2月の三連休、寒波が来ていて日本海側は大雪予報であるが、怒涛のアイス合宿の行き先は影響なさそうで何より。入院中のエスティマちゃんの代役デリカで先ずはお馴染みの湯川へ。合宿初日は氷柱を登り込み、技術のブラッシュアップをしてから甲斐駒の麓へと移動する計画である。8時少し前に通行止めゲート手前の駐車スペースをスタート。


林道の途中、滲み出しのある所が前回よりも広範囲かつ厚く凍っていた。風がないのであまり寒く感じないが、やはり今までよりも冷え込んでいるのが分かる。林道から逸れて渓谷へと降りてゆき、白髪エリアへは靴を濡らさないよう気を付けながら渡渉しなければいけないのだが、今回来てみると真新しい丸太橋が架かっているではないか!なんと有難い事であろうか、架けて下さった方に大感謝である。
白髪エリアに足を踏み込むと、先着の3人パーティが右岸の中央部を使う様子であった。今日は、空いている左側を登ってみようか。

S田氏とペアを組んでスタート。神津牧場の入門砦と同じくらいだから登れる筈なのだけれど、何だか不安定な登りになってしまった。交代で次に登ったS田氏は、いつも通りスピーディー。交代して再び私。あれれ、いつもは足を滑らしたりしないのに?簡単なところをリードしていて足を滑らすなんて、こりゃイカン。
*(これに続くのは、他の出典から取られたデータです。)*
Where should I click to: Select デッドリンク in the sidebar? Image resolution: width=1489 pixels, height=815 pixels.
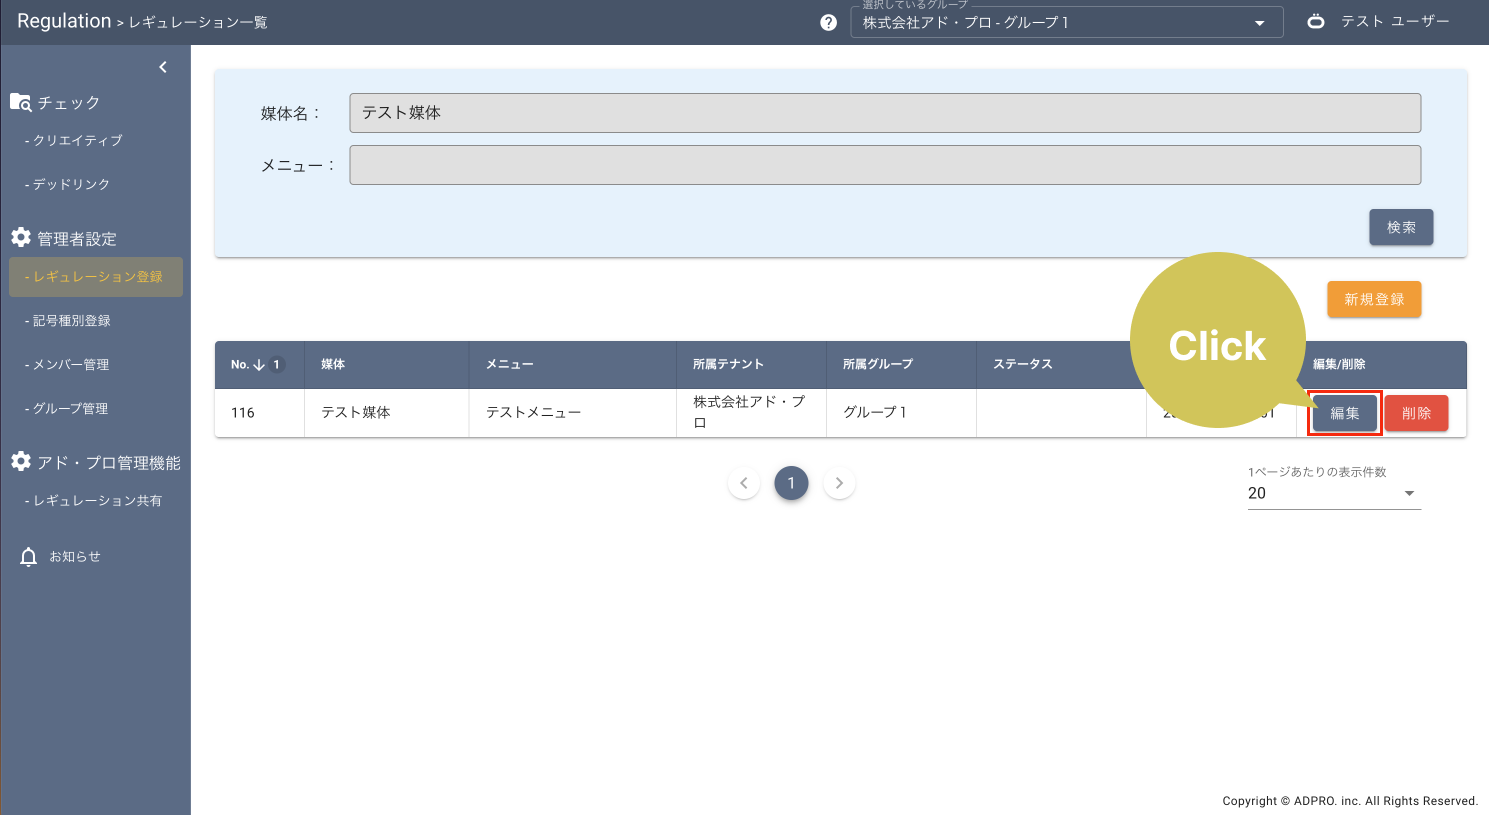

私とは対照的に快調クライマーなS田氏はしかし、昨夜届いたばかりの某メーカー製ヌンチャク一体型スクリューが使いにくいことに意気消沈していた。ギミック好きが陥りやすいパターンよね…
ぼちぼちルートを変えよう。三たび私リード、そろそろ調子が出てくるだろうか?


アックスの決まりが悪く、立ち上がるのも怖々。今日の私は一体どうしてしまったのか。弱気になってくると不安も膨れ上がってきて悪循環。それでもまぁ、チンタラとルート工作を終えて降りてきた。やれやれ。大師匠のところに、登っている私を見て不安になったガイドの青木さんが「心配だ〜」とお話をしにいらしたとのことで、うう…申し訳ございません。(大師匠は、弱々しい登りだけど彼女は落ちないんですよ、と説得して下さったそうで…)
雪童山の会の2人も到着し、快調に登り始めた。しばらく後で、彼等の60mロープで青木さんが、左岸の長いルートをリードしてトップロープを張って下さった。

手の空いていた者は皆、しばし青木さんの登りに見とれていた。さて、せっかくロープを右に移したのだから、トップロープで被った氷柱の練習をしよう。



雪が降ってきて、動いていないと寒い。お次は右岸エリア最難ルート。


私もチャレンジしたが、出っ張った岩の真下、奥まったところのツルツル氷にアックスを打ったら弾かれてしまった。もう一度。また弾かれた。嗚呼、今日は寒くて氷が固いから私では歯が立たないのだな。アックスが決まらなければハングを越せる筈もない。敢え無く敗退し舞台から捌けたところで、千両役者の登場。

エクストリーム大師匠。右に寄らず、まさかの正面突破であった。


後でご本人の仰るには、登れるかどうか自信は半々だったとのこと。「まだM葉さん(私)より登れることが分かった」と嬉しそうにコメント。そりゃーそうだよな、ンなこたぁ元から分かっているけどさ、うぐぐ。
左岸では、雪童の2人がロングルートを登っている。


彼等は代わる代わる3回は登っていた。S田氏の後に私も登ってみたけど、疲れてしまって1回が限界。みんな、上手だなぁ。
今日の大トリは、U島氏のフィギュアフォーーーー!

いつの間にか雪が止んで、晴れていた。駐車スペースへの帰着は17時半過ぎ、今日も良く練習したなぁ。
内心、挫折気味の私。昨年のアイスクライミングの記事で、色々と分かったつもりで書いたけど、昨冬は暖冬だったのだ。私が昨年身に付けたことは、暖冬なら通用するという条件付きだったのです。寒い日の固い氷が相手なら、もっとアックス・アイゼンワークを強化しないとお話になりません。